[Task description] All lines from the one with "This screenshot has width=855, height=1152." through the last line of the data below should be copied exactly; please add nothing.

[Collected data]
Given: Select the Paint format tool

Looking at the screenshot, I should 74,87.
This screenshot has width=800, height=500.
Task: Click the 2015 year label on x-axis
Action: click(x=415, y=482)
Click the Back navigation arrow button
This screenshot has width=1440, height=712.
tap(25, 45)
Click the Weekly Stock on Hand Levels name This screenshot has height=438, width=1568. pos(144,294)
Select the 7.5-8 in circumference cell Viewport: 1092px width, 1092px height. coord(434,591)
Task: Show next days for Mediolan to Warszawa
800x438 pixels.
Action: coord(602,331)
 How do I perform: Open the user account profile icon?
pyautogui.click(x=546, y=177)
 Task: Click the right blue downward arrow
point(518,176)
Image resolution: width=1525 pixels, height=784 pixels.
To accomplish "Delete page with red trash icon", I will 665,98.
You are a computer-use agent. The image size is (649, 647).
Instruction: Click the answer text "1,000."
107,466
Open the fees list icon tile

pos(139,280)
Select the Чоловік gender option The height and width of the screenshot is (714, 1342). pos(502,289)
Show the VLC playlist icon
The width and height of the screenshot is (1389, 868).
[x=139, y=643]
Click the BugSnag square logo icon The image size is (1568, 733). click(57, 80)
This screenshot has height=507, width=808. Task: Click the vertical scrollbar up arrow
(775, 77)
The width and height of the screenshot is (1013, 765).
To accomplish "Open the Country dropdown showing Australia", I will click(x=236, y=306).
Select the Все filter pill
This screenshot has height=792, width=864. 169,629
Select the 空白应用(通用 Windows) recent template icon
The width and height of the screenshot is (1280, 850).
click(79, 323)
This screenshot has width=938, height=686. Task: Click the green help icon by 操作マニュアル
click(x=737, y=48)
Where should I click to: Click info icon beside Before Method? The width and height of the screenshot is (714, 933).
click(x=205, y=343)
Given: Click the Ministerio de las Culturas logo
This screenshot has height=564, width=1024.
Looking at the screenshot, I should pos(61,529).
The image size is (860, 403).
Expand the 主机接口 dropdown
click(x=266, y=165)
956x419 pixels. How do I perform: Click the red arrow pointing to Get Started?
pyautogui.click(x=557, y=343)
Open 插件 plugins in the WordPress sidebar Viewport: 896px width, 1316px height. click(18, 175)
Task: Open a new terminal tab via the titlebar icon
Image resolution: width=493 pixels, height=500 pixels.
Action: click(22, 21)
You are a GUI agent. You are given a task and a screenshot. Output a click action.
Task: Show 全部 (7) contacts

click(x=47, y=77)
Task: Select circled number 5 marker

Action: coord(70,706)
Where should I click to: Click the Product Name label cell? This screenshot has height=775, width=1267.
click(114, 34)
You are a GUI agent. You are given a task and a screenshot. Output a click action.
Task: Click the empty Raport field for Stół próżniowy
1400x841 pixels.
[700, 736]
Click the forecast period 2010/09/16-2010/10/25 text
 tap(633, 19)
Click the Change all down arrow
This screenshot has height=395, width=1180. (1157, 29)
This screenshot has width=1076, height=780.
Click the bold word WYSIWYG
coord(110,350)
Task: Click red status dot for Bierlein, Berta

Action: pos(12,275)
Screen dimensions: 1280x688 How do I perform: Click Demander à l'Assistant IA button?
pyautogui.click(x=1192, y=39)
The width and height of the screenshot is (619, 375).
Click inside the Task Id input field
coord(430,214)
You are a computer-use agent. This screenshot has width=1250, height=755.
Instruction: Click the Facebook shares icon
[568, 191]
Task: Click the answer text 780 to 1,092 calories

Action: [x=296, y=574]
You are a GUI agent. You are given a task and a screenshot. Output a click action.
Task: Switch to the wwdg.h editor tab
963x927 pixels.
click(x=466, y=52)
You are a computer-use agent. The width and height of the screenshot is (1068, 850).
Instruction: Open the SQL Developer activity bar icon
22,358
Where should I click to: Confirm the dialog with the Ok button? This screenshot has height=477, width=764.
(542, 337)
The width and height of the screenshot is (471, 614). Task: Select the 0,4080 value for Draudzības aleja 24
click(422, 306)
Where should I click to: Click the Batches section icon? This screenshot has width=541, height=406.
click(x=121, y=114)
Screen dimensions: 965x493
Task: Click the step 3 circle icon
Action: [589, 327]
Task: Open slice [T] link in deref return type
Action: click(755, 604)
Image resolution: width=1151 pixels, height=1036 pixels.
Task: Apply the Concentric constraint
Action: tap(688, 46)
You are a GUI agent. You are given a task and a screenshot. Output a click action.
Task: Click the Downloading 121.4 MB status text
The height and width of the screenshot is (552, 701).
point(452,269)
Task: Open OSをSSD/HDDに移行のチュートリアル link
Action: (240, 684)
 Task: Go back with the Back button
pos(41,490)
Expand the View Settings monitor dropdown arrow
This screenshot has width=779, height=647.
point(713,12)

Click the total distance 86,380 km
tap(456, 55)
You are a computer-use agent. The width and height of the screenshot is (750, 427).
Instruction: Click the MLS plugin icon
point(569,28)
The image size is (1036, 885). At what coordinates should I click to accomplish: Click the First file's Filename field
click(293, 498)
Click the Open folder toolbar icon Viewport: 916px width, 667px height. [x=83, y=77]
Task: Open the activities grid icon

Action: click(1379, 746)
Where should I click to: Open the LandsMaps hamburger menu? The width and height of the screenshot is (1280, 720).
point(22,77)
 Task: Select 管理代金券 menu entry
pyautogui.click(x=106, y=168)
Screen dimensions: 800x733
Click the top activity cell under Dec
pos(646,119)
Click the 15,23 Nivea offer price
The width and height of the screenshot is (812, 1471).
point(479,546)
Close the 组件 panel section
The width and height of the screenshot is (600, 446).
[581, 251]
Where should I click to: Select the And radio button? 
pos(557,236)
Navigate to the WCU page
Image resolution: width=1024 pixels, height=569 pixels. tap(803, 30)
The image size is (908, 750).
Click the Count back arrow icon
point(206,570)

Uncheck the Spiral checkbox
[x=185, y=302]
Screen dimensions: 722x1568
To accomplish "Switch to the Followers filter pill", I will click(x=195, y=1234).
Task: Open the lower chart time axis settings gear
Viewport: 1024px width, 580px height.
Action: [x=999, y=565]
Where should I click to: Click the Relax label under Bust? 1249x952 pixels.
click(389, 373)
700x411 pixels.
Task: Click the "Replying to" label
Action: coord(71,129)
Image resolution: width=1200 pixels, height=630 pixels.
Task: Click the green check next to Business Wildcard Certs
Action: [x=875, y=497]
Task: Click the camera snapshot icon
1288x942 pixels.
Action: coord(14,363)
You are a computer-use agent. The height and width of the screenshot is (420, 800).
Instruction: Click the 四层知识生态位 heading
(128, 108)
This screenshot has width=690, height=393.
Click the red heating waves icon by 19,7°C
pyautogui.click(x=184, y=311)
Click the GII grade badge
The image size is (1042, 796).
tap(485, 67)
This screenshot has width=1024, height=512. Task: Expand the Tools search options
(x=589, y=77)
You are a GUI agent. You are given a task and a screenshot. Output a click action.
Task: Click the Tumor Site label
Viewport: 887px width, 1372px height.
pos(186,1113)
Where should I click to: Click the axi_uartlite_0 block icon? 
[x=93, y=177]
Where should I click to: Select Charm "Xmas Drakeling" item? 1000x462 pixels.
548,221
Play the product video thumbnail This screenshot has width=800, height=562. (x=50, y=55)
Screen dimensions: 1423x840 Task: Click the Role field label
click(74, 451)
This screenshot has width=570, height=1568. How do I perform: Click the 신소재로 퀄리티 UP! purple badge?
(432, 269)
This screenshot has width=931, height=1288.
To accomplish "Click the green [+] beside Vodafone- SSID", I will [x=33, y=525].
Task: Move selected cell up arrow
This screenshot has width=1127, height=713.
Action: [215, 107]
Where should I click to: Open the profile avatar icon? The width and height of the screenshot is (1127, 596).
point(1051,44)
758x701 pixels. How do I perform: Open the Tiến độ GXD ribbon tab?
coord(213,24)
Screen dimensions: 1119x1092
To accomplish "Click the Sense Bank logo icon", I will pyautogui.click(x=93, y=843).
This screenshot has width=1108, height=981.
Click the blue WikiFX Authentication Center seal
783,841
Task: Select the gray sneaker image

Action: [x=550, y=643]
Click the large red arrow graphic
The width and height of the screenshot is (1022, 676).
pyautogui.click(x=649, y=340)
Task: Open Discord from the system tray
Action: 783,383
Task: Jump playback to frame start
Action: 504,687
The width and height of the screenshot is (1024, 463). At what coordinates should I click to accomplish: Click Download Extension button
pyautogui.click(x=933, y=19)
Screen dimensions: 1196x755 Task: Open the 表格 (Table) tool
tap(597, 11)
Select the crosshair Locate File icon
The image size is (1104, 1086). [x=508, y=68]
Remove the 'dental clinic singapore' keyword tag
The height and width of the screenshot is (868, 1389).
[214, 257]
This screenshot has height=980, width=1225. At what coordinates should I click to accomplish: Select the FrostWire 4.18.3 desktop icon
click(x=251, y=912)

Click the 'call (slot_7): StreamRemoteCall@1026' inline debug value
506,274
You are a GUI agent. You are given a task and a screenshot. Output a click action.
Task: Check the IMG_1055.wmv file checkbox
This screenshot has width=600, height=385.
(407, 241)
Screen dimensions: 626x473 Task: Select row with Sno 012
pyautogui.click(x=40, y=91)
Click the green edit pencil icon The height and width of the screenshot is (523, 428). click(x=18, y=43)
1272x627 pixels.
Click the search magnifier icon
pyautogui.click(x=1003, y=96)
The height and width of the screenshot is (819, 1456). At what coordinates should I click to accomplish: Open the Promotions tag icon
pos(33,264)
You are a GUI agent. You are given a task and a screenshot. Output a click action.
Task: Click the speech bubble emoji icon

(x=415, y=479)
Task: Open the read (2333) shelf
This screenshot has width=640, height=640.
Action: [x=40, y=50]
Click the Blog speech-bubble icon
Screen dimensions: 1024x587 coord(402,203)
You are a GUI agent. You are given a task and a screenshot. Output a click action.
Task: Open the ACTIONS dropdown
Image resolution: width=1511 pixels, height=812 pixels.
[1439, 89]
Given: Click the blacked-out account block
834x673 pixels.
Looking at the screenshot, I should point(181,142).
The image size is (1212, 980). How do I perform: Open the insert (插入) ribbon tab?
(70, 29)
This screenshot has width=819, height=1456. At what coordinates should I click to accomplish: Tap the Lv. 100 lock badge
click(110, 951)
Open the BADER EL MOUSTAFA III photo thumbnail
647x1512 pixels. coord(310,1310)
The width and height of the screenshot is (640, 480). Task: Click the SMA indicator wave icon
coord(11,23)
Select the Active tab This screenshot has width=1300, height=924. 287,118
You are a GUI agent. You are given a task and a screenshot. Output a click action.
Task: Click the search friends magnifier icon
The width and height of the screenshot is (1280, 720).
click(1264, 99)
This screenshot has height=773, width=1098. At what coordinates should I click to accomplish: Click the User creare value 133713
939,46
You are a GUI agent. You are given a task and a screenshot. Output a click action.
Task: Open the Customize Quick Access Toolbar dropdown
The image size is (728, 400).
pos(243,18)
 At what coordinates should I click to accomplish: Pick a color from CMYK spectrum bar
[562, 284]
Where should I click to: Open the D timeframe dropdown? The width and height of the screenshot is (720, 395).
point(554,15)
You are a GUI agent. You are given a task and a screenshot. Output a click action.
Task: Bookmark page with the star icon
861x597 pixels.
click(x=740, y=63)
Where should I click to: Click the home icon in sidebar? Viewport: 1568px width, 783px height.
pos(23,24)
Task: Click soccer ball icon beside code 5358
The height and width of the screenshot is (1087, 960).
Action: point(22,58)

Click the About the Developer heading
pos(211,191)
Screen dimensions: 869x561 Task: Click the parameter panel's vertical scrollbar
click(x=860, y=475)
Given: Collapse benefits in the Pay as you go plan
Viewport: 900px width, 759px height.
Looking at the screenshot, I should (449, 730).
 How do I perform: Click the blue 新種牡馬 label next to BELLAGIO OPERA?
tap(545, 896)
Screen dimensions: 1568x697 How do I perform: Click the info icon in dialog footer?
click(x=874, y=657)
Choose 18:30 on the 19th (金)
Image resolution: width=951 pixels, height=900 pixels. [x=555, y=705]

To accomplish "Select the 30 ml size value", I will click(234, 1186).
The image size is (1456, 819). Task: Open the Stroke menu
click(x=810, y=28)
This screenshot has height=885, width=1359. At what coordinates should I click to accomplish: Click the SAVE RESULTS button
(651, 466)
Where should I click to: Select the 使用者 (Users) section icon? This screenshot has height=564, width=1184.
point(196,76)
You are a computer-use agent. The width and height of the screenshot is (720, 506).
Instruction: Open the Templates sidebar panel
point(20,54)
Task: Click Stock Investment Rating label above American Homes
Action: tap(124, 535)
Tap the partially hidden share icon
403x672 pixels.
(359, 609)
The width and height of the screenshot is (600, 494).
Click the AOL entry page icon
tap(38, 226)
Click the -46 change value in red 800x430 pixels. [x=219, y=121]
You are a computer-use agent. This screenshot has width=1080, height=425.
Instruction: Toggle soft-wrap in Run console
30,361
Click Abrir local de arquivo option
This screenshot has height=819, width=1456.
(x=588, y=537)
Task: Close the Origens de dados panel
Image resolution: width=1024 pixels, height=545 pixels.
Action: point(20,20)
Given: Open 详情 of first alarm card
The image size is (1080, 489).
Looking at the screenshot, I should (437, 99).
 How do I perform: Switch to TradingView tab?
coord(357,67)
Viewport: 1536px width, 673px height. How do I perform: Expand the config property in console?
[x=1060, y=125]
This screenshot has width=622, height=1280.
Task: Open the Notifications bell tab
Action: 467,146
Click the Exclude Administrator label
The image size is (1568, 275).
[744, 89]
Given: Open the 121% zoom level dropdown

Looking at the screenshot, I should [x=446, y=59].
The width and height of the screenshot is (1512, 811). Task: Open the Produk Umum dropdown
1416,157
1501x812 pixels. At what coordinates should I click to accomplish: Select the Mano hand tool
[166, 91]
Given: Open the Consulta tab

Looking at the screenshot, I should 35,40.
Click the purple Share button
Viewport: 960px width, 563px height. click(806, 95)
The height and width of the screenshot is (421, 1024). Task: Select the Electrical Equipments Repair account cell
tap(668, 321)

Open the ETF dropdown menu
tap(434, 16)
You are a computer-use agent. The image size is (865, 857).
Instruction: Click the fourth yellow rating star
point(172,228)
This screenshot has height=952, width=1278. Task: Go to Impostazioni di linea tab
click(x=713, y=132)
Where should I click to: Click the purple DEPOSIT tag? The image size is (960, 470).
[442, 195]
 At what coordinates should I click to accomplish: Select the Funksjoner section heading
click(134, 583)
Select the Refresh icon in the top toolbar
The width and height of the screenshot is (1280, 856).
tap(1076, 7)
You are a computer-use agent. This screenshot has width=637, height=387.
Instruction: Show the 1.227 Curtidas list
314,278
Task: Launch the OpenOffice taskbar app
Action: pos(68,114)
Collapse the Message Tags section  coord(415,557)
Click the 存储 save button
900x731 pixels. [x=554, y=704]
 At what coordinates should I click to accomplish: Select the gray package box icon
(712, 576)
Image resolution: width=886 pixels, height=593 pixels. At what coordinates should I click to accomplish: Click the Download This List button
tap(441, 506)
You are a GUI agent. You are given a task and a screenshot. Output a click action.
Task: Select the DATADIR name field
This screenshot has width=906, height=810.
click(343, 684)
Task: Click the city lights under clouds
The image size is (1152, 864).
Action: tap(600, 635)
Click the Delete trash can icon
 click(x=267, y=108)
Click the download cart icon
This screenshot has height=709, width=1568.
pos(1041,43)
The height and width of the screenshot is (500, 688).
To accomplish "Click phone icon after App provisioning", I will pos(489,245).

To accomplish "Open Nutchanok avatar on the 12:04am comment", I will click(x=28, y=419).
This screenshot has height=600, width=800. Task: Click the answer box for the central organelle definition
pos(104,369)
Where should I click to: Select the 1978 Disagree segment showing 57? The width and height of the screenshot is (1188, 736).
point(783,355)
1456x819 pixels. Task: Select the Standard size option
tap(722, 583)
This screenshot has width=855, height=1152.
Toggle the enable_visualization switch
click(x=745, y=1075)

[Expected answer]
This screenshot has width=855, height=1152.
Toggle the enable_visualization switch
click(x=745, y=1075)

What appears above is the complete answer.